Rewrite the entries below, replacing "avatar" with "profile picture" and leaving everything else unchanged. Omit the pictures from your answer.

▸ RECORDS SHOWN:
## begin

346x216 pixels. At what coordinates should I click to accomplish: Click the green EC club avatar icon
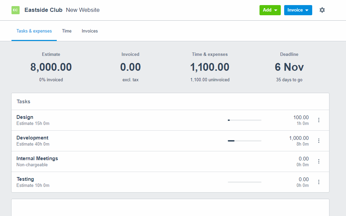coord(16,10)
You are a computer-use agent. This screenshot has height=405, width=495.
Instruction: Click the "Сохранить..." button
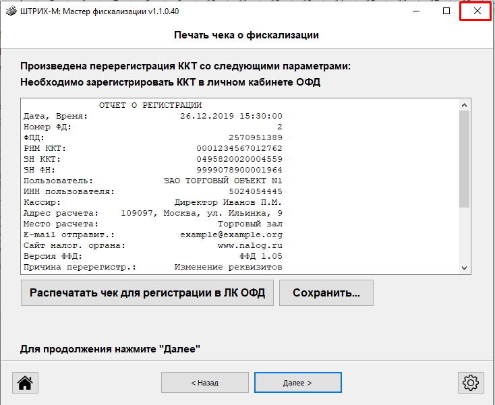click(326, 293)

## end

▸ WRITTEN SOLUTION:
346x216 pixels. At what coordinates should I click to accomplish: Click the green EC club profile picture icon
coord(16,10)
You are a computer-use agent. This screenshot has height=405, width=495.
Instruction: Click the "Сохранить..." button
click(326, 293)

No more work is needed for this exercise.